はじめに(この記事でわかること)
- postfixで SMTPS(TCP 465)接続時に証明書エラーが出る理由
- エラーが出たときの 基本的な確認ポイント
- 今回の設定ミスと 具体的な対処方法
SMTPSと証明書エラーをざっくり理解する
SMTPSとは?
- SMTPS = 最初から暗号化されたSMTP通信
- ポート番号は 465
証明書エラーとは何が起きているのか?
設定場所「このサーバは本当に正しい相手ですか?」を確認できない状態
ブラウザのSSL警告と同じ考え方
主に、サーバ名 と 証明書 のFQDNが一致していないことが原因
今回発生した具体的なエラーの内容
Nov 11 14:02:51 vhost01 postfix/smtpd[3203]: warning: TLS library problem: error:0A000416:SSL routines::ssl/tls alert certificate unknown:ssl/record/rec_layer_s3.c:909:SSL alert number 46:
最初に確認すべき3つのポイント
1. postfixが使っている証明書はどれか
main.cfの以下設定を確認smtpd_tls_cert_filesmtpd_tls_key_file
- 別の証明書を参照しているケースが多い
2. 証明書のCN / SANと接続先ホスト名が一致しているか
- 具体例:
- 証明書:
mail.example.com - 接続先:
smtp.example.com← NG
- 証明書:
- SMTPSではここが一致していないと即エラー
コマンドで確認する場合の例:
# openssl s_client -connect mail.example.com:465
3. 中間証明書が正しく設定されているか
postfixでは fullchain.pem を使うのが基本
Let’s Encryptで特に多い原因
「証明書は正しいのに、なぜかエラー」な場合はほぼこれ
具体的に確認してみる
ここでは、opensslのコマンドではなく、thunderbirdで、「証明書を取得」から確認します。

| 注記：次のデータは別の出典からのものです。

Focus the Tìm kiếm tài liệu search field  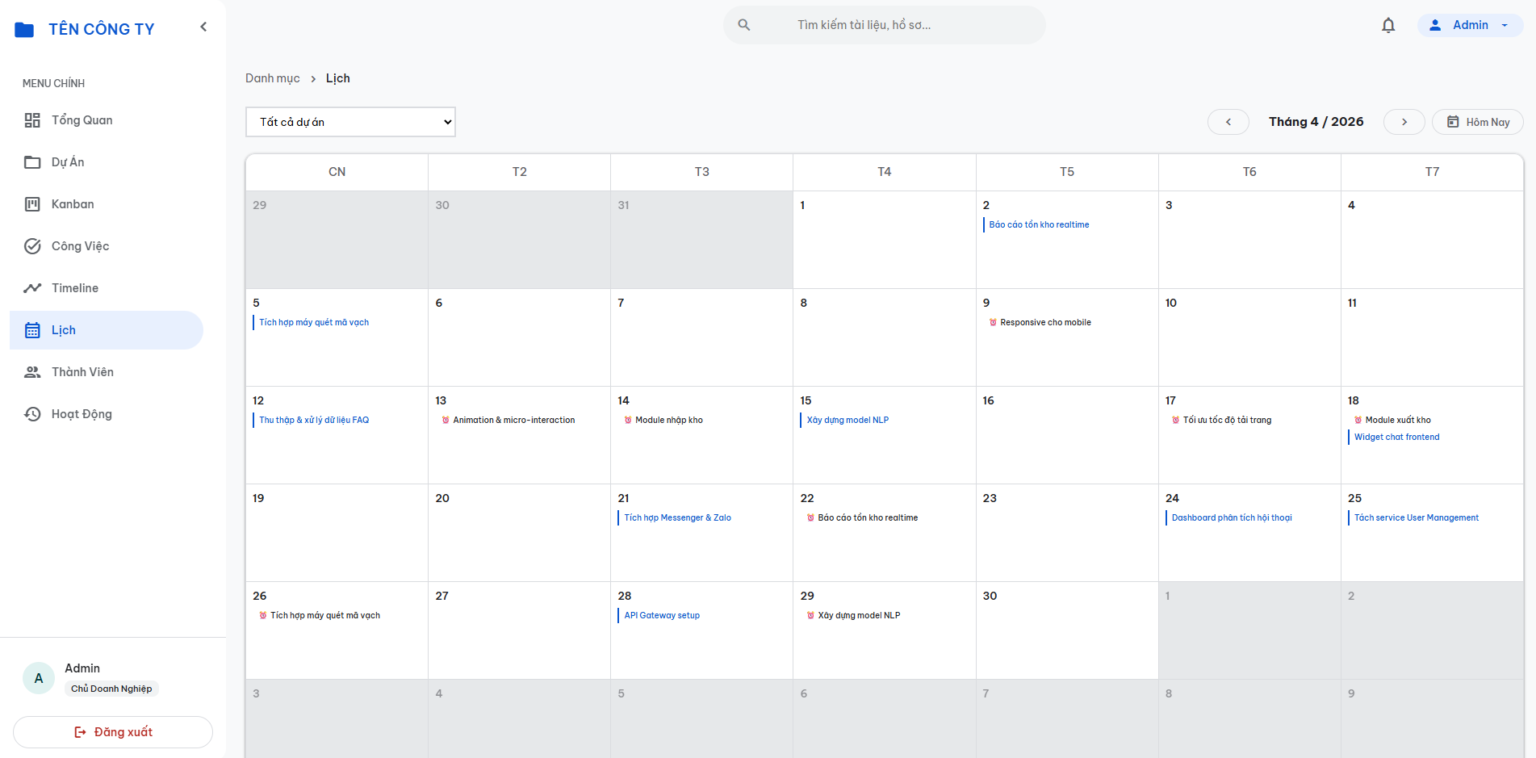[884, 25]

確認ポイント1の証明書の内容は間違っていない。証明書の有効期限もあっている。
確認ポイント2の証明書とサーバのドメインも一致していて問題ない。
問題点は、確認ポイントの3で「postfixでは fullchain.pem を使う」でした。
具体的には、以下のコマンドを実行して、fullchain.pem の証明書を作成し、設定する必要がありました。
# cat サーバ証明書.crt 中間証明書.cer > fullchain.pem の証明書.crt
/etc/postfix/main.cfファイルには以下のように指定します。
smtpd_tls_cert_file = /etc/pki/tls/certs/fullchain.pemの証明書.crt
smtpd_tls_key_file = /etc/pki/tls/private/サーバ証明書キー.key
smtp_tls_CAfile = /etc/pki/tls/certs/ca-bundle.crt
こちらを設定して、postfixのサービスを再読み込みすると、問題が解消されました。
今回はここまでです。最後までお読み頂きありがとうございました。